== WORK REQUIRED ==
Repeat, word for word and with nothing added, each line from the one containing "Export the capture" to the final line of the data, keeping both ends. Pictures are not part of the copy.

== Stored records ==
______________________________

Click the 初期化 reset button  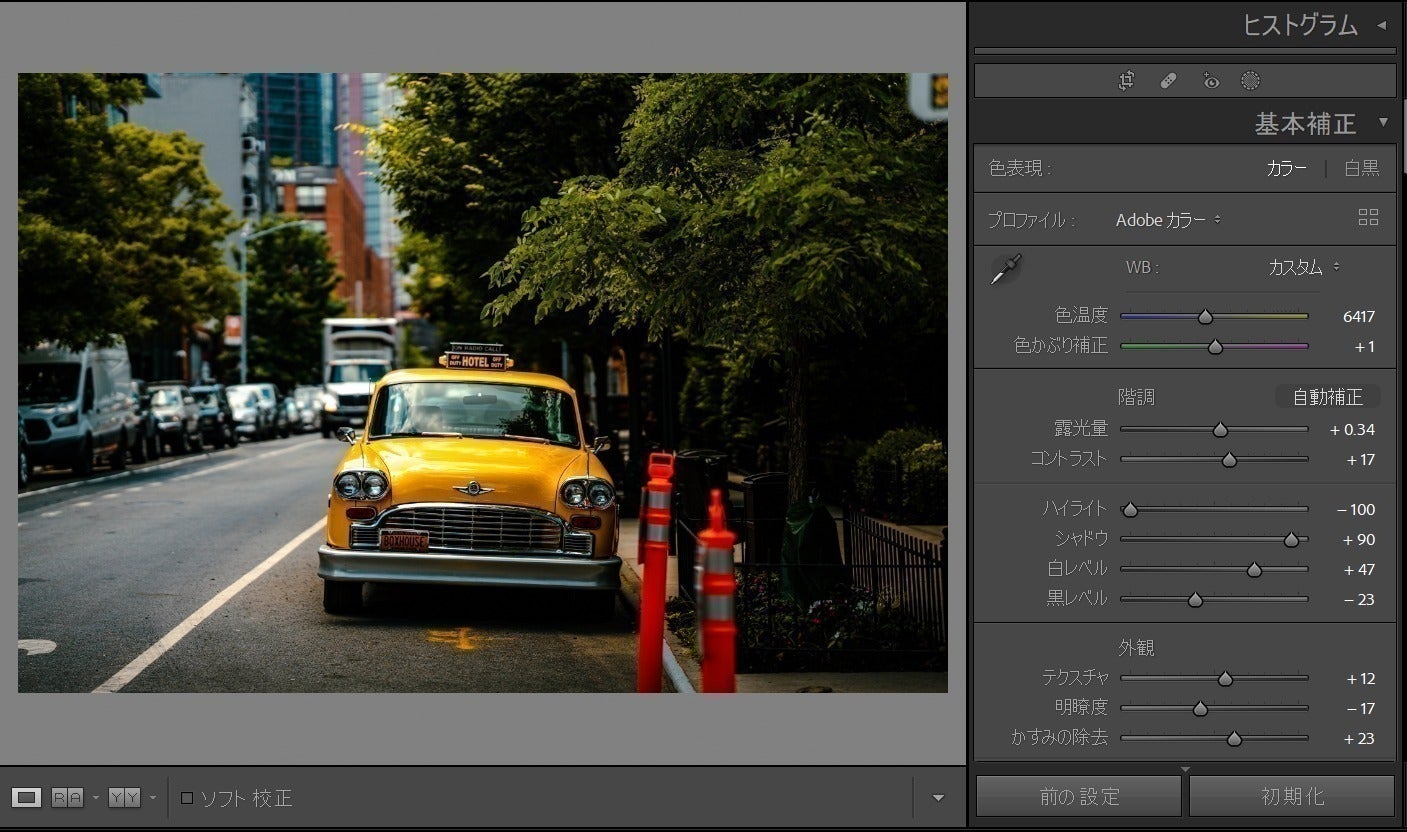(x=1291, y=797)
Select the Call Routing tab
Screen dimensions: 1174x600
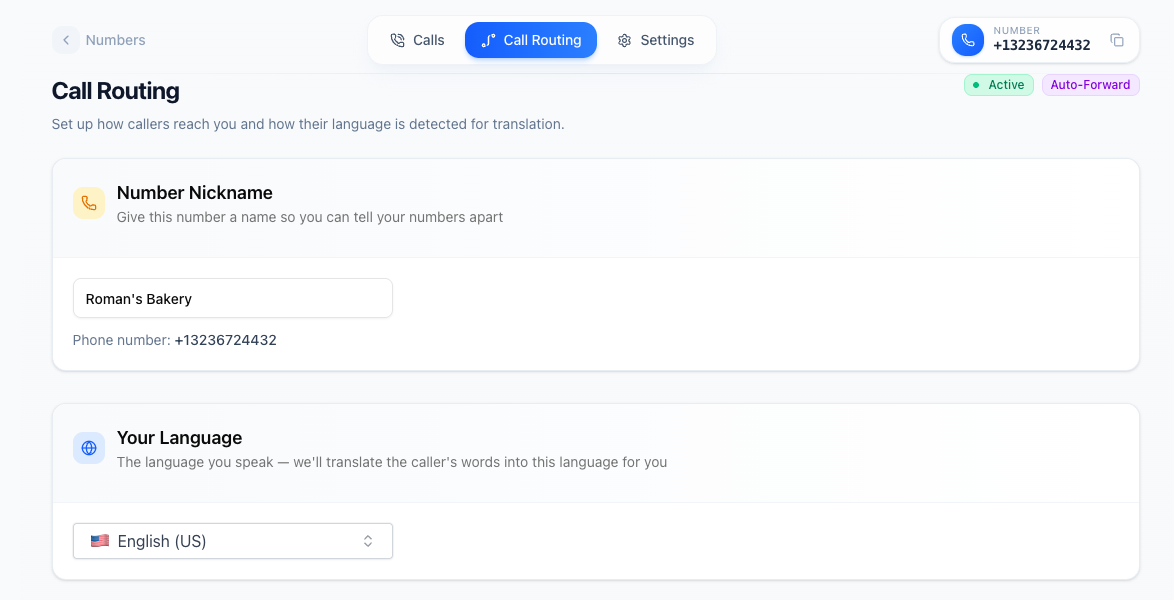[531, 40]
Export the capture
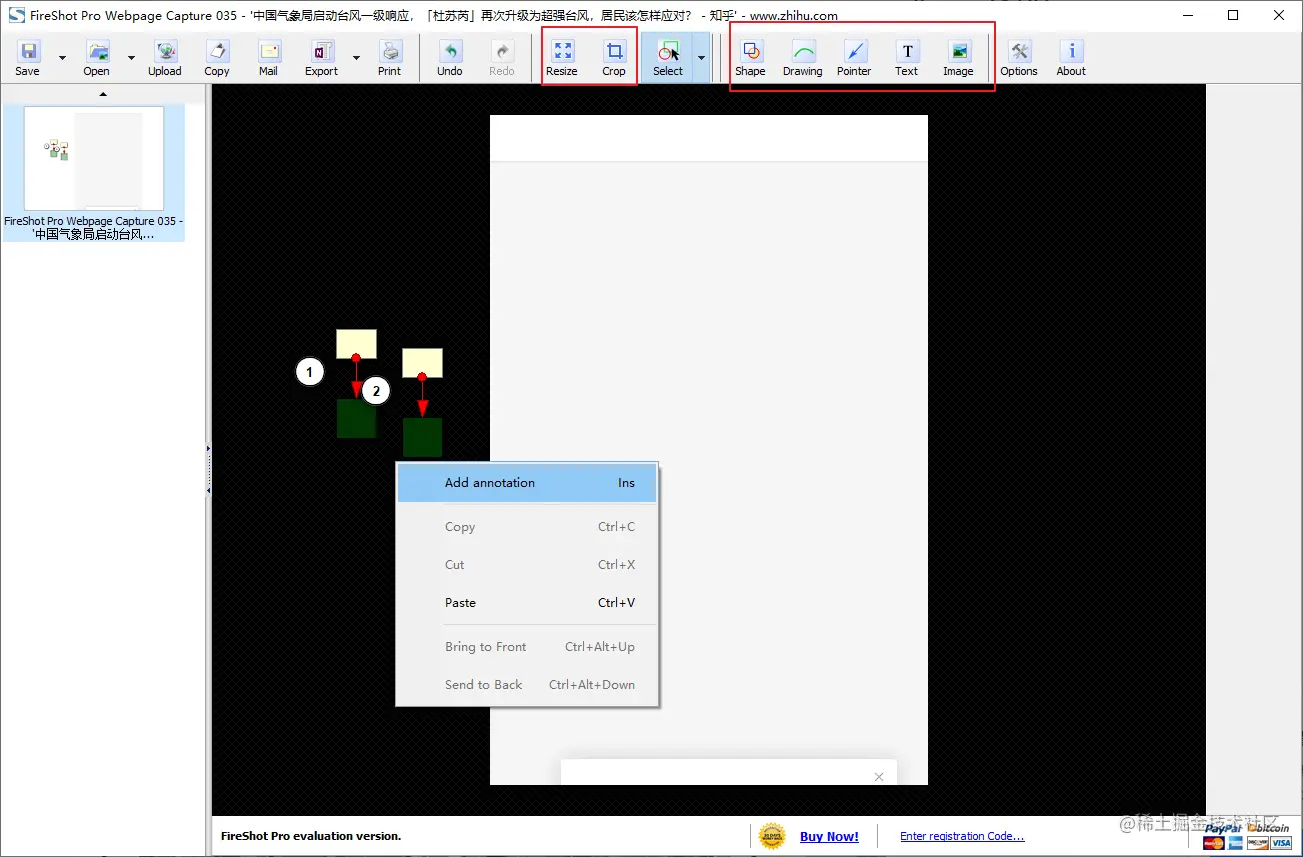The image size is (1303, 857). point(321,57)
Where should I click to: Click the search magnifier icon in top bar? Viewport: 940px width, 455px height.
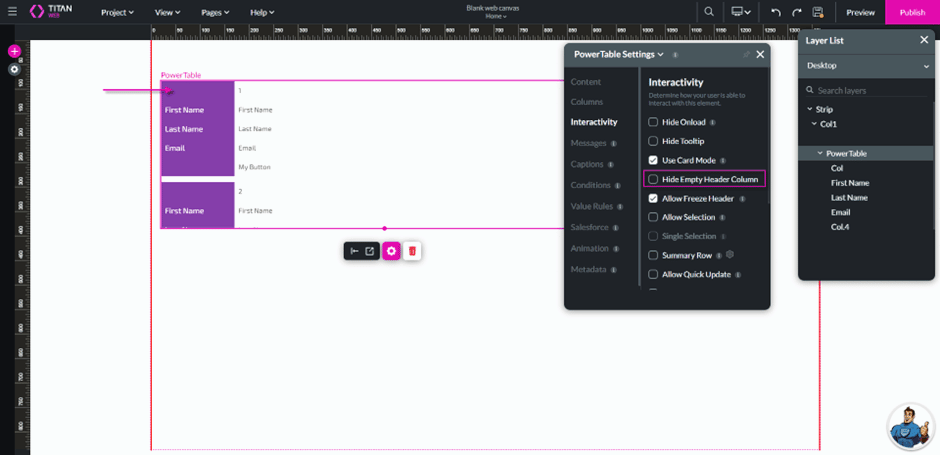[x=709, y=12]
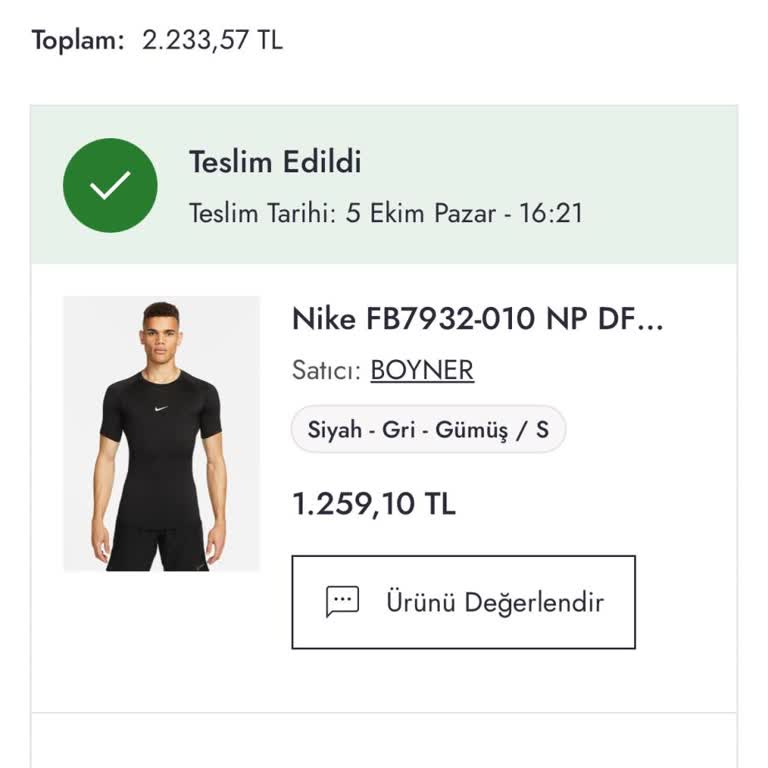Click the size S in the variant chip
The height and width of the screenshot is (768, 768).
(x=542, y=430)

______________________________

== RESPONSE AREA ==
Export the capture
The image size is (1303, 857). point(321,57)
Where should I click to: Click the search magnifier icon in top bar? Viewport: 940px width, 455px height.
[x=709, y=12]
Click the size S in the variant chip
The height and width of the screenshot is (768, 768).
(x=542, y=430)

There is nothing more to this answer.